USA -- The government's war on marijuana users has done real harm to our nation while chewing up billions of dollars every year. 

Americans' annual day of reckoning with the IRS on April 15 is a good time to consider where our money is going -- and where it's being wasted. With the federal budget deficit ratcheting past $400 billion per year and the White House and Congress looking at cutting spending for Medicare, education and the Centers for Disease Control and Prevention, there is no excuse for squandering billions of dollars on programs that don't work. 

No. 1 on the failure list is our government's war on marijuana users. This war has not only failed to curb marijuana use and availability, but it has done real harm to our nation while chewing up billions of dollars every year. 



How many billions? Last year, Harvard economist Jeffrey Miron estimated that the federal government spends about $2.4 billion annually on enforcing anti-marijuana laws, which is on top of about $5.3 billion that local and state governments spend annually. Under prohibition, we also forgo the roughly $6.2 billion in tax revenues that Prof. Miron says would be generated if marijuana were regulated and taxed like alcohol and tobacco. 

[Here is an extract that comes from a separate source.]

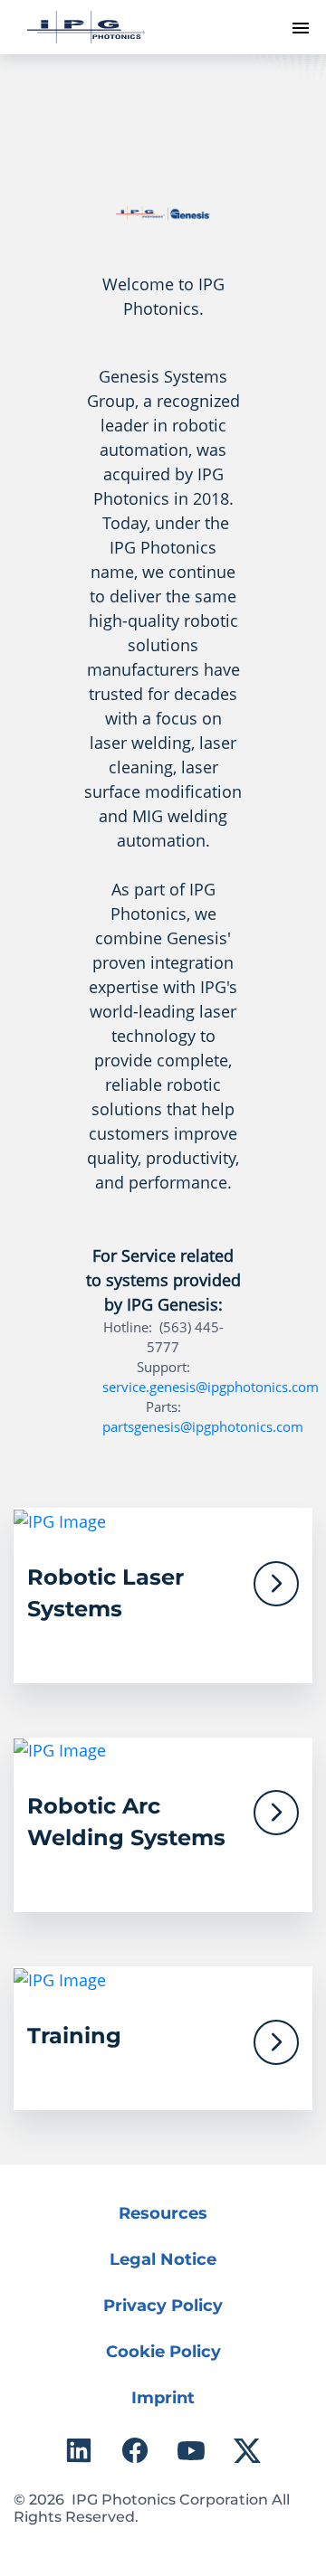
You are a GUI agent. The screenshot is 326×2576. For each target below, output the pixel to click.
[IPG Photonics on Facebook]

But that's only part of the cost of marijuana prohibition. The federal government has spent over $1 billion since 1998 on TV, radio and print anti-drug ads that have focused overwhelmingly on marijuana, often neglecting far more dangerous drugs like methamphetamine. And the government spends millions of additional dollars conducting and publicizing research that's designed to justify marijuana prohibition -- and an unknown amount campaigning against state and local efforts to reform marijuana laws. 

The goal of all this is to choke off the marijuana supply and put a stop to marijuana use. Are we getting our money's worth? 

In a word, no. 

According to the U.S. Justice Department's 2006 National Drug Threat Assessment report, "Marijuana availability is high and stable or increasing slightly." In another recent federal government survey, 86 percent of high school seniors said that marijuana was "easy to get" -- a figure that has remained virtually constant since 1975. 

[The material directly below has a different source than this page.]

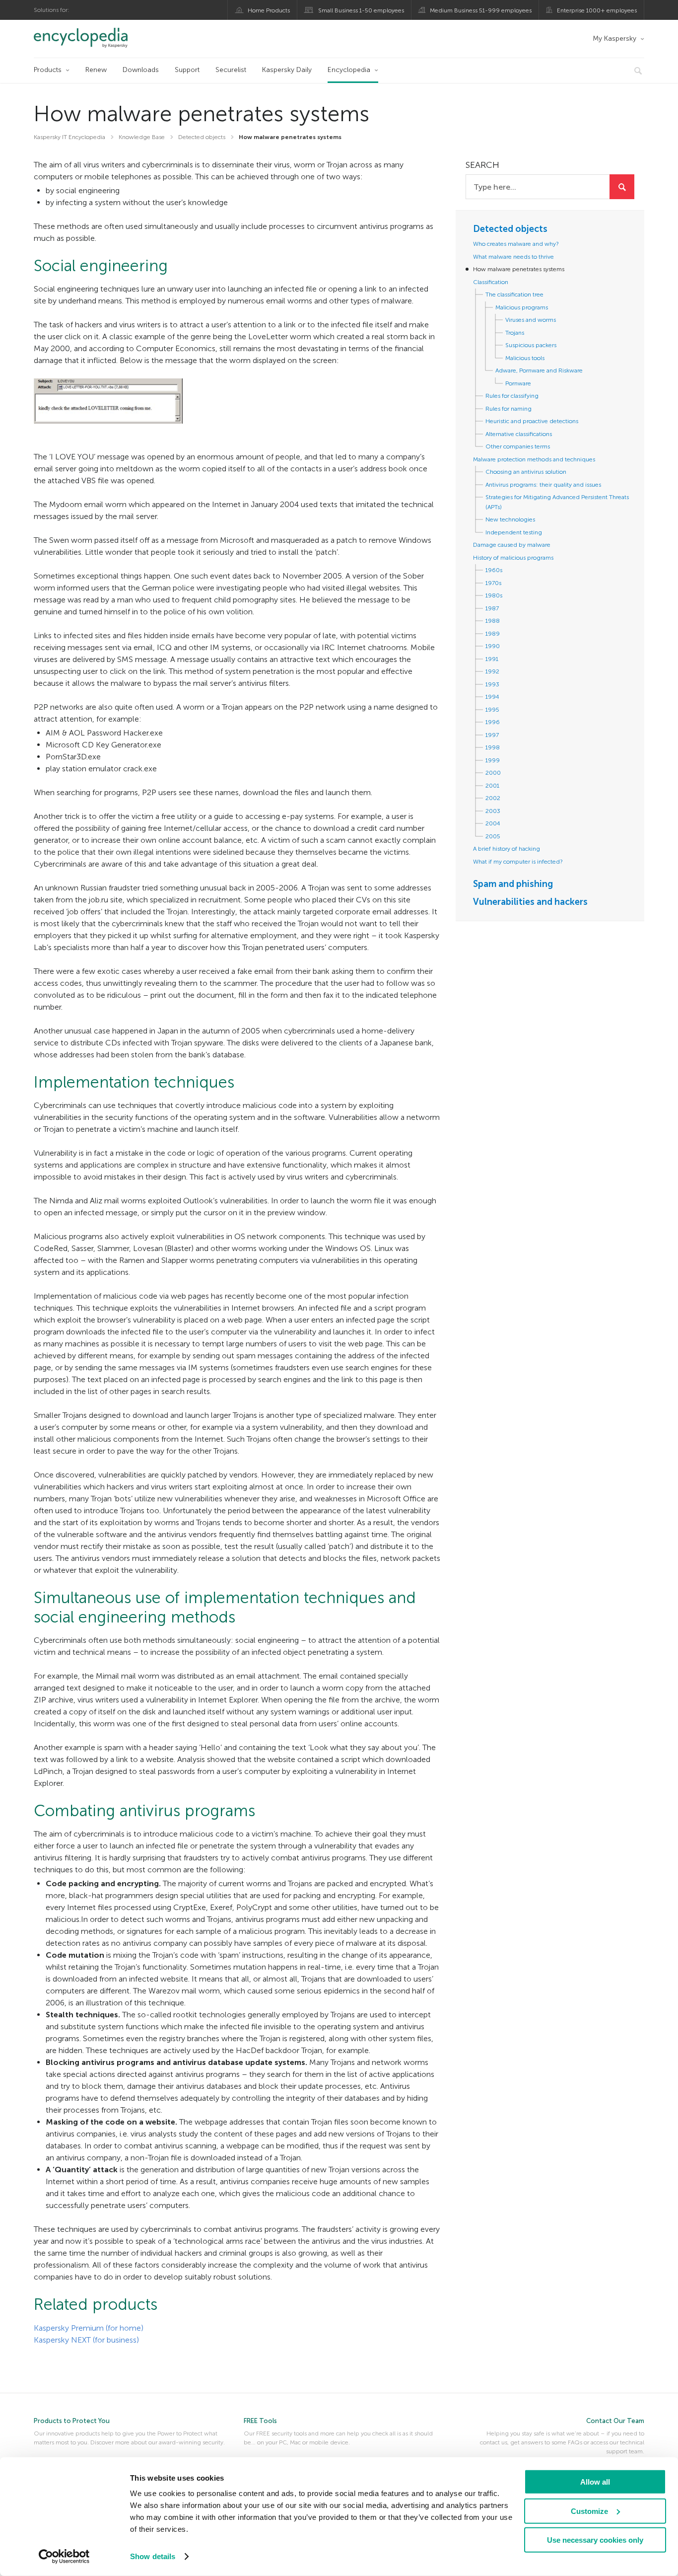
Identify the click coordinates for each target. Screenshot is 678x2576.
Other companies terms (517, 446)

All this, despite an all-time record marijuana "eradication" campaign in 2005, with over four million plants seized. Marijuana arrests have also set a record: 771,984 in one year. That's the equivalent of arresting every man, woman and child in the state of Wyoming plus St. Paul, Minnesota -- every year. 

By cherry-picking the most favorable statistics, the White House has tried to convince us that marijuana use has dropped in a big way, but this simply isn't so. 

Although changes in survey methodology make direct comparisons difficult, the latest edition of the federal government's National Survey on Drug Use and Health, released last September, reports a higher percentage of 12- to 17-year-olds using marijuana at least monthly than when President Nixon first declared a "war on drugs" in 1971. The number of Americans who admit to having tried marijuana has reached an all-time record -- nearly 100 million. 

Nearly 15 million say they use marijuana at least monthly. That's more people than attend all college and professional football games in a typical month, more than three times as many as buy Apple's red-hot iPod in a month, and eight times as many as attend rock concerts in a month. 

The futile effort to "eradicate" marijuana has produced a harvest of misery. By forfeiting any chance to regulate the marijuana market -- you can't regulate what's illegal, after all -- we've given criminals and gangsters an exclusive franchise. We've guaranteed that marijuana will be grown in dangerous locations -- even hidden in wilderness areas or national parks -- instead of by regulated producers who are subject to environmental and labor standards. Unlike liquor merchants, who could lose their very lucrative liquor licenses if they sell to children, marijuana dealers have no incentive not to sell to kids. 

Marijuana prohibition may be the most spectacular policy failure since -- well, since the prohibition of alcohol in the 1920s. It's time to stop wasting money on this boondoggle. It's time to tax and regulate marijuana similarly to alcohol. 

Rob Kampia is executive director of the Marijuana Policy Project in Washington, D.C. Source: AlterNet (US)
Author: Rob Kampia, AlterNet
Published: April 14, 2006
Copyright: 2006 Independent Media Institute


----------